Prior to total ankle replacement surgery, the only surgical option for patients with disabling arthritis was fusion. This procedure involves fusing the bones together completely restricting ankle motion.
To measure the success of total ankle replacement surgery Dr. Saltzman initially studied the patients of Dr. Alvine four and a half years after they received their ankle implants. His new study re-examines those patients nine years after their surgery.
"The results of total ankle replacement are encouraging," said Dr. Saltzman. "The new failure rate is 11% an improvement from previous reports in the past. This suggests that the newer designs are having good mid-term outcomes." He warns that a failure rate of 11% still exceeds those of total knee and hip replacement. Although the procedure still needs improvement the implant is arguably better than joint fusion for selected patients according to Dr. Saltzman.

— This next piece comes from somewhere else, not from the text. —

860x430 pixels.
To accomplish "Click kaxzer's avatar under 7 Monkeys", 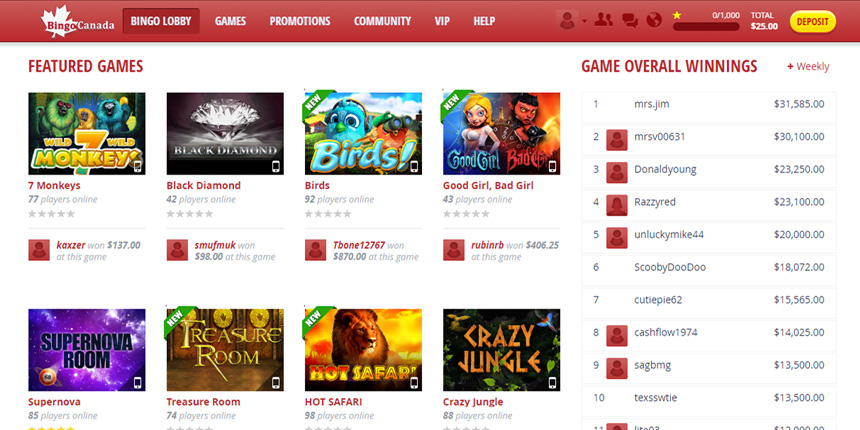I will click(x=39, y=250).
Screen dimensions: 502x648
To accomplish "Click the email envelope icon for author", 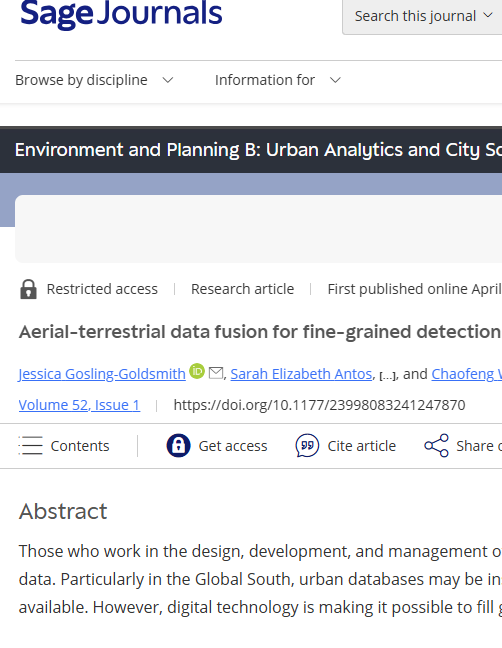I will 216,373.
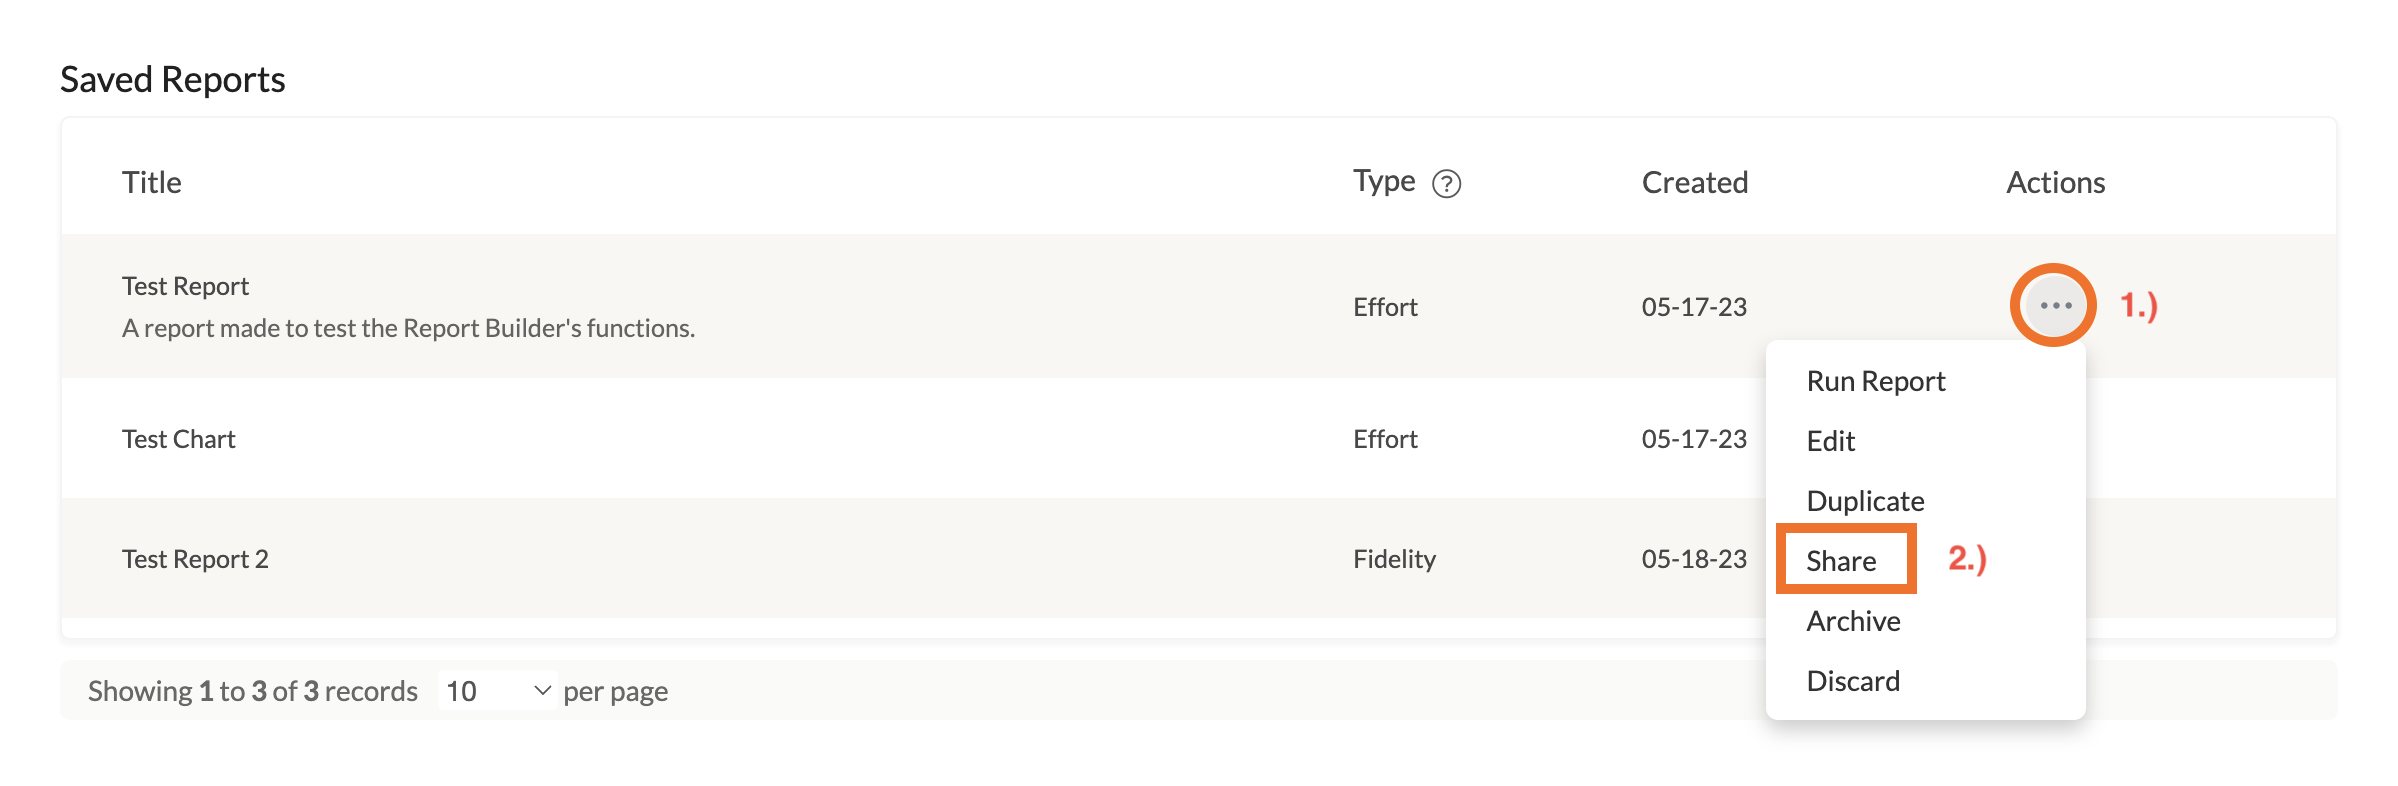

Future improvements will depend upon further training of doctors on how to use and properly implant the prosthetic device. The surgery should be done by surgeons with a background in total knee and total hip replacement who possess an extensive understanding of the foot and ankle.
Success also depends on the proper selection of patients. In Dr Saltzman's study, the average age of the patients at the time of surgery studied by Dr. Saltzman was 63. To receive a total ankle replacement, a patient must have debilitating, end-stage arthritis.. End-stage arthritis can be intermittently extremely painful and leaves patients incapacitated.
They find it difficult to stand and have a hard time maintaining employment. Furthermore, some ankle arthritic conditions are so severe that patients are unable to continue walking, even with the aid of a brace or cane. Most have been treated with anti-inflammatory medicine for many years without substantial relief. For these patients, surgery becomes the only option.
The short term complications associated with total ankle surgery are rare, but can be devastating. A deep infection can lead to removal of the implant and an extensive reconstructive surgery of the foot and ankle.
Long term problems include implants loosening and plastic irritation to the bone liner from deformation or wear. Sometimes the bone crumbles underneath the metal implant in a process known as subsidence.
This type of situation will require revision surgery to strengthen the bone and reattach the implant. If the plastic liner frays, the small particles released can induce damage to the surrounding bone, accelerating the process of subsidence. This type of situation will require revision surgery to strengthen the bone and reattach or replace the implant.
Dr. Saltzman cautions that the implant is made of mechanical parts. "All mechanical parts wear out, so patients with long term use will sometimes require maintenance," he said. Ideal candidates are elderly, inactive people with end stage arthritis simply because they are low demand and usually realistic about the capabilities of their implant.
"Patients need to be realistic about the limitations and expectations with use of an ankle replacement," Dr. Saltzman says, "but it is a viable option to treat people with debilitating end-stage ankle arthritis."
The AOFAS is the leading professional organization for orthopaedic surgeons specializing in disorders of the foot and ankle. Orthopaedic surgeons are medical doctors with extensive training in the diagnosis and treatment of the musculoskeletal system that includes bones, joints, ligaments, tendons, muscles, and nerves.